» Assigned task 1
Using the TTD passage below, decide whether each statement agrees with it: (a) the United Transportation Union joined TTD when it was formed, (b) Walter Shea was elected Secretary-Treasurer, and (c) the inaugural convention took place in November 1990. Answer yes or no for each, and quote the words of the passage that decide it.
» Assigned task 2
Return the stretch of the TTD passage below from "At its founding, TTD" through "at its formation.", copied word for word.

At its founding, TTD represented 1.4 million (10 percent) of the AFL–CIO's 14 million members. Richard I. Kilroy was named the first president of the new department. Walter Shea (director of the Eastern Conference of Teamsters in Washington, D.C.) was elected Secretary-Treasurer. James Kennedy, who was also the executive director of the Railway Labor Executives' Association, was named TTD's first (and, at the time, only) full-time professional staff person.

The United Transportation Union did not join TTD at its formation.

The TTD's inaugural convention was held in early October 1990 in Washington, D.C., with representatives from its 24 member unions (who represented more than 1 million members). The largest delegations came from the Teamsters, the International Association of Machinists, and the Association of Flight Attendants. Other unions well represented at the convention included the Brotherhood of Locomotive Engineers, Communications Workers of America, International Longshoremen's and Warehousemen's Union, Marine Engineers Beneficial Association, Transport Workers Union, Transportation Communication Union, United Auto Workers, and the United Steelworkers of America. Richard Kilroy was elected to a five-year term as TTD President.

» Data for analysis
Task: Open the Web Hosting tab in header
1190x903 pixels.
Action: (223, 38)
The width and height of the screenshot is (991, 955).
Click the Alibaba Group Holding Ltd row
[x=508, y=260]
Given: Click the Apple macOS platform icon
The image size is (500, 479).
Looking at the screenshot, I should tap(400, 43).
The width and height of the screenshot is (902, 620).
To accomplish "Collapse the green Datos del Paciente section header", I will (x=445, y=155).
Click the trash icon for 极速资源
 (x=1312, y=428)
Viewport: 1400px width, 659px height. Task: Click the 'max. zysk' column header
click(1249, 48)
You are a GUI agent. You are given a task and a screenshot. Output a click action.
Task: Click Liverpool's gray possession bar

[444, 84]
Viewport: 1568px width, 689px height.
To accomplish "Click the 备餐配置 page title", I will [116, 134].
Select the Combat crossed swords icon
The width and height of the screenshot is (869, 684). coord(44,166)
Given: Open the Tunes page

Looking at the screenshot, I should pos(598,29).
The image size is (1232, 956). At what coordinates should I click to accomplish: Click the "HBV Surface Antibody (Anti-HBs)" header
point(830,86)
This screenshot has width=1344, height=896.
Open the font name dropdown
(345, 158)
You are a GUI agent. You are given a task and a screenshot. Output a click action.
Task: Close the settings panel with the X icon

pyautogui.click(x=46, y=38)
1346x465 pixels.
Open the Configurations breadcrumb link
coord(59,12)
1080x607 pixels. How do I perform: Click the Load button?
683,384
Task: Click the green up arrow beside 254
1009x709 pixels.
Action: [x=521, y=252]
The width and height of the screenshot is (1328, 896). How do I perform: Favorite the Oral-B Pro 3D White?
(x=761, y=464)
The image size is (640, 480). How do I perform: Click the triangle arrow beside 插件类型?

» Written response 1
(a) No: "The United Transportation Union did not join TTD at its formation."
(b) Yes: "Walter Shea (director of the Eastern Conference of Teamsters in Washington, D.C.) was elected Secretary-Treasurer."
(c) No: "The TTD's inaugural convention was held in early October 1990 in Washington, D.C."

» Written response 2
At its founding, TTD represented 1.4 million (10 percent) of the AFL–CIO's 14 million members. Richard I. Kilroy was named the first president of the new department. Walter Shea (director of the Eastern Conference of Teamsters in Washington, D.C.) was elected Secretary-Treasurer. James Kennedy, who was also the executive director of the Railway Labor Executives' Association, was named TTD's first (and, at the time, only) full-time professional staff person.

The United Transportation Union did not join TTD at its formation.